When the coronavirus pandemic hit NI six months ago, many businesses were forced to close their doors.
Others had to adapt to a new way of working, sticking to social distancing and hygiene guidelines.
While many are now back up and running, what challenges are facing businesses as we ease out of lockdown and gradually get used to the ‘new normal’?
BBC News NI has spoken to three bosses in very different industries to see how they are dealing with the changes.
Lorn Large is studio manager of a popular tattoo parlour in Belfast.
While it has been busy, walk-in appointments have been scrapped since the studio reopened and staff operate on staggered start times to accommodate social distancing.
Her staff are all self-employed so, for a large part of lockdown, were living off significantly reduced incomes. This means cancellations matter now more than ever.
“We have had some cancellations – mostly we are finding a lot of people cancelling due to illness or they have been in contact with people who were sick,” Ms Large told BBC News NI.
“These are cancellations that we don’t mind as we understand that people are taking serious action to prevent spreading any sickness.”
At A Sailor’s Grave, deposits have always been taken to secure tattoo bookings, to reduce the chance of cancellations.
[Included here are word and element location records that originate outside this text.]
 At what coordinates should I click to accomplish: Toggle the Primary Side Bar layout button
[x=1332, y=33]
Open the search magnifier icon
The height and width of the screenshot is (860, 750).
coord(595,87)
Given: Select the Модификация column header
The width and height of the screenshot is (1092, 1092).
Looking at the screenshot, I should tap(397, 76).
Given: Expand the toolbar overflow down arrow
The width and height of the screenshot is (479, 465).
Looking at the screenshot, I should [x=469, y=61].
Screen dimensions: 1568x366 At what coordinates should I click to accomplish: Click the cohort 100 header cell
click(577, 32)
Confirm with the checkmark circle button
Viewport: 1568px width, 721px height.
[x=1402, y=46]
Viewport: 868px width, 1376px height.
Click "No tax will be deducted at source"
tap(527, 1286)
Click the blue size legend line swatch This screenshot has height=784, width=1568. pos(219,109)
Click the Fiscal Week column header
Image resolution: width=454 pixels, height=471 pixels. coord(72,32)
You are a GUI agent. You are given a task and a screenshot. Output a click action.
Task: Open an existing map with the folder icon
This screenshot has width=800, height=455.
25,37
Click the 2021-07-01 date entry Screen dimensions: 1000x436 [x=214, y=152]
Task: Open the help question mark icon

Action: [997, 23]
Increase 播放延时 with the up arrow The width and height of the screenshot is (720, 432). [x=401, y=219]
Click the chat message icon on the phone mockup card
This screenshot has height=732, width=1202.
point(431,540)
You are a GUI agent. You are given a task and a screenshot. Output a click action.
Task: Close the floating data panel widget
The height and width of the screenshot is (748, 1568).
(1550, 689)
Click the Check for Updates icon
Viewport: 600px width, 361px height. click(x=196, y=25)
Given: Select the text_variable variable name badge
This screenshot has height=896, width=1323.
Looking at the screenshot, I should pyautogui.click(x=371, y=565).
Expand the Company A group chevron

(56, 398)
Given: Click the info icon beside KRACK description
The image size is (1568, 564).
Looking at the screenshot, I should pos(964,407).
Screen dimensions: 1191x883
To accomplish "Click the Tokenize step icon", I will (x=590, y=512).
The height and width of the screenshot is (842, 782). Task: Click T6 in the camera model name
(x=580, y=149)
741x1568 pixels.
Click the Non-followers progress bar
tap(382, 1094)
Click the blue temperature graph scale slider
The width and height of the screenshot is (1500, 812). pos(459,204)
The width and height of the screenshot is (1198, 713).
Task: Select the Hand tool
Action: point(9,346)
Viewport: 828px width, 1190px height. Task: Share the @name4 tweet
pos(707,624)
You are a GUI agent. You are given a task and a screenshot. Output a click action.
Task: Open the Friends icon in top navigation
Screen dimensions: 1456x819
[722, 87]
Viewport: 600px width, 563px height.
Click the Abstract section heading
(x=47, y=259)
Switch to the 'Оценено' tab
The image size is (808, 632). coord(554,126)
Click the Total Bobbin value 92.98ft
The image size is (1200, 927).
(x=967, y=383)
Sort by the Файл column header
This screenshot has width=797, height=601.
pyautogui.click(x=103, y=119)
Previously, there was a 48-hour cancellation window before an appointment too but this has been reduced to account for people who may develop coronavirus symptoms.
“Unfortunately we have had a few people who have lost their jobs during this and can no longer afford to go ahead with their appointments,” said Ms Large.
“We have also had one or two ‘no shows’ too, just after the pubs reopened.
“Luckily enough we have made a cancellation list of clients who can take appointments at short notice, this allows us to try and fill the slots.
“When someone doesn’t show up to their appointment, the artist does not make any money for that time, even though they have probably spent money on supplies and spent their time working on a design, so they are losing out.”
Kim Gardner, a self-employed hairdresser in Bangor, County Down, ended up on Universal Credit (UC) over lockdown.
She was forced to stop work completely in response to coronavirus.
Since reopening, she is now taking a 50% booking fee for all new clients to prevent ‘no shows’.
“All my own clients have been great at turning up,” Ms Gardner told BBC News NI.
But at the salon where she rents a chair, there have been a few last-minute cancellations.
“When people don’t show up for an appointment especially after lockdown, it means people are earning less, less money to pay bills, less money to feed our children,” she said.
“I was left on UC over lockdown, with barely enough money to feed my children.”
At a dental practice in Carrickfergus, County Antrim, staff are “non-stop busy” since they reopened.
But with extra safety measures in place to limit the spread of Covid-19, it has been challenging, said Dr Stephen Hendry.
“Capacity is down so turnover is down,” Victoria Dental Care’s principal dentist told BBC News NI.
“Costs for things like standard and then enhanced PPE (personal protective equipment) are up, bills are up and profit is taking a hit.”
While much has been mentioned about the cost of PPE, Dr Hendry said it was the fallow time required between patients that is “going to kill practices”.
It means fewer patients can be seen so patient flow, and subsequently cash flow, is limited.
“We’re a young practice, we borrowed to purchase it, we repay those loans after tax so it’s not cheap [to run the surgery],” said Dr Hendry.
“We borrowed again to refurbish and modernise and invest.
“If there’s no profit, well that’s livelihoods for dentists, dental nurses and receptionists that come under threat.
“Covid has definitely brought all these kind of issues into sharp focus but hopefully some good can also come of it.”